Tuesday, 25 Nov, 2003

Thirteen fishing boats herded a pod of Risso's dolphins into this small central Japanese town Sunday, their seventh haul this year in a centuries-old tradition ruffled recently by the strongest conservationist protests locals say they have ever seen. 

The dolphins were moved into coves and enclosed by nets to keep them alive overnight before their slaughter due Monday.

The hunt is a way of life for some in this coastal town of 4,000 inhabitants, but locals are rattled by the vigor with which a conservationist group has them brought under global scrutiny to highlight the plight of the animals.

In early October the environmental group, Sea Shepherd Conservation Society, posted pictures on the Internet showing the slaughter of 91 dolphins in a blood-red bay at Taiji.

The pictures appeared in newspapers and Internet sites around the world.

And last week two members of the group were arrested for cutting a dolphin-encasing net.

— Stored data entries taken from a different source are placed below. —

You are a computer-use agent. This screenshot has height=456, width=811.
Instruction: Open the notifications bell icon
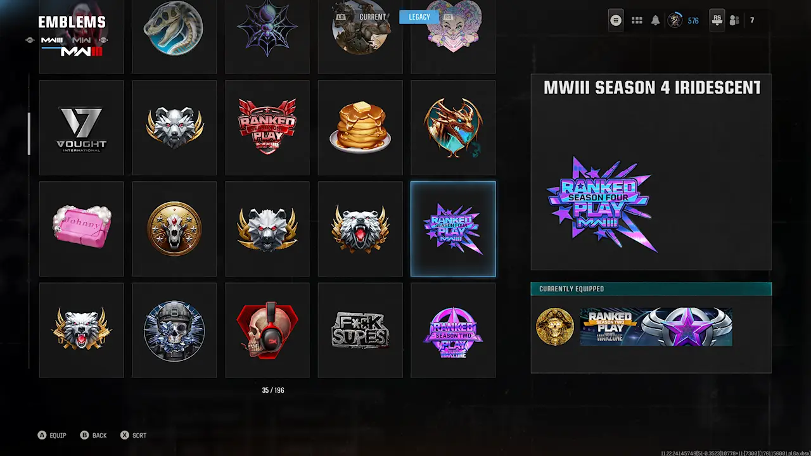coord(656,20)

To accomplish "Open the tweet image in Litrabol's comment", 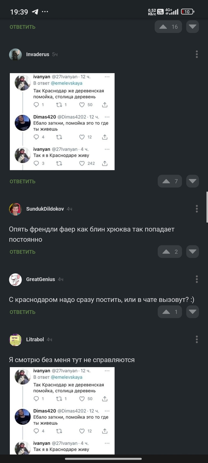I will [62, 411].
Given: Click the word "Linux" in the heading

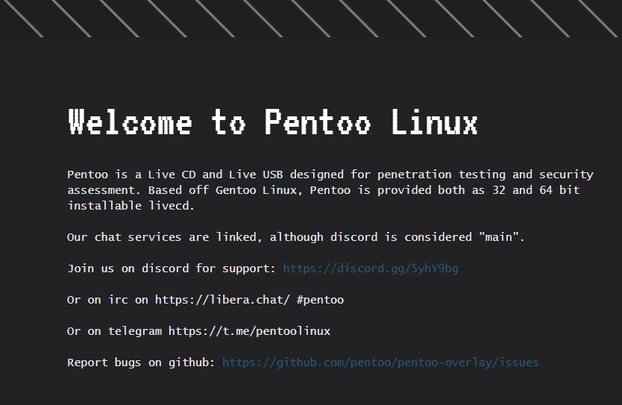Looking at the screenshot, I should (434, 122).
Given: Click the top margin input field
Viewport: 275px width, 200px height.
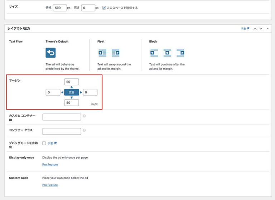Looking at the screenshot, I should pos(72,82).
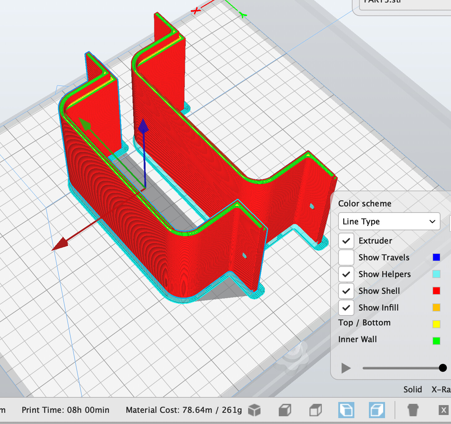Disable the Show Helpers checkbox
The height and width of the screenshot is (424, 451).
[x=346, y=274]
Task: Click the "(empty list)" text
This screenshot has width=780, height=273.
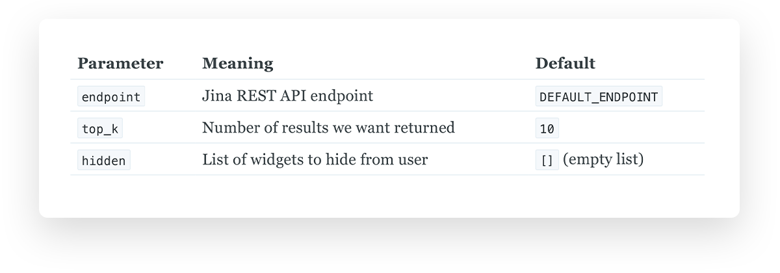Action: click(603, 159)
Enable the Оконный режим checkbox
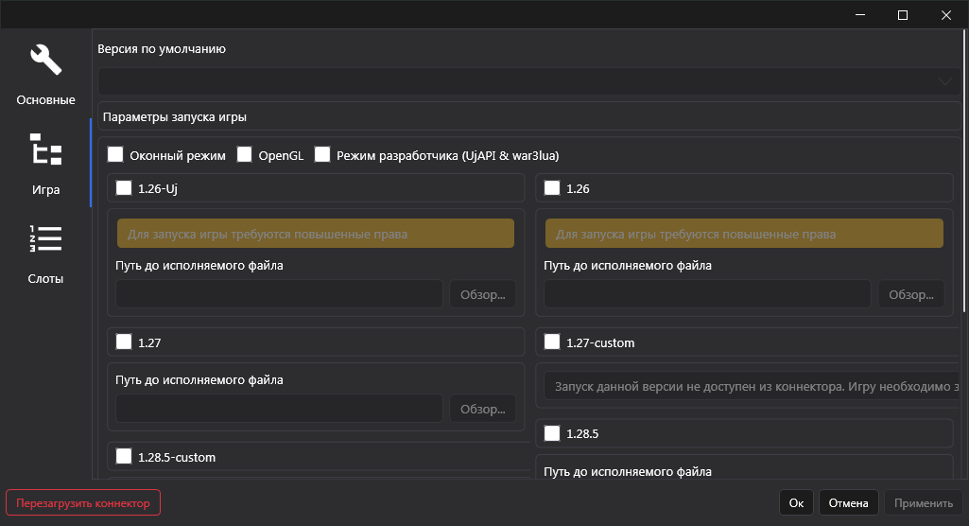The width and height of the screenshot is (969, 526). point(116,154)
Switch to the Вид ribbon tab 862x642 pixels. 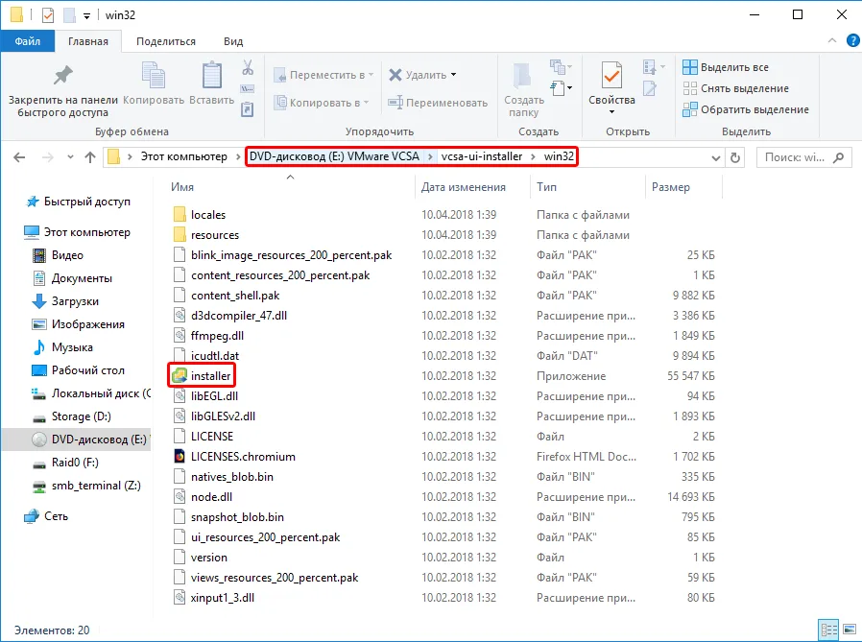pyautogui.click(x=233, y=42)
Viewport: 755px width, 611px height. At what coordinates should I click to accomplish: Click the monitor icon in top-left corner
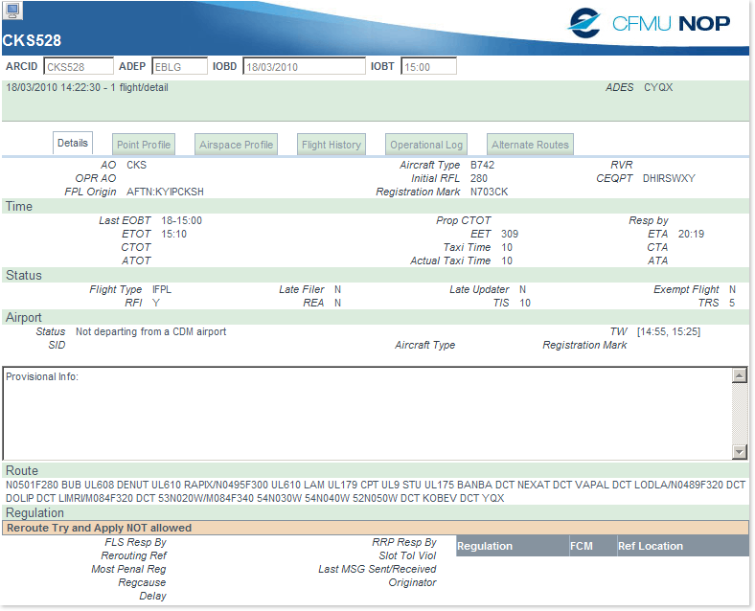pos(11,11)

The group, which calls the dolphin-hunting "horrifically cruel" and intended to gain meat for what is essentially a luxury item in Japan, has warned of more protests.

Citizens of the self-dubbed "Town of Whales" Sunday called the protesters culturally and historically ignorant and an affront to whalers and dolphin hunters whose incomes funded most of the town's budget some four decades ago.

"Everyone's livelihood depends on this," said a woman in her 50s, whose husband and son helped bring in the haul. "We have been doing this for hundreds of years."

Taiji's quota of 2,900 dolphins, among the nation's annual take of some 22,000, is among the largest in the nation, according to Japanese Fisheries Agency officials.

The standoff between the town and conservationists came as Japan sent its controversial research whaling fleet of five vessels in early November to the Antarctic Ocean to kill up to 440 minke whales, whose meat ends up in supermarkets, inns and restaurants across Japan.

Although the International Whaling Commission imposed a moratorium on commercial whaling in 1986, Japan continues to take whales for the nominal goal of research. The commission does not regulate the hunt of dolphins.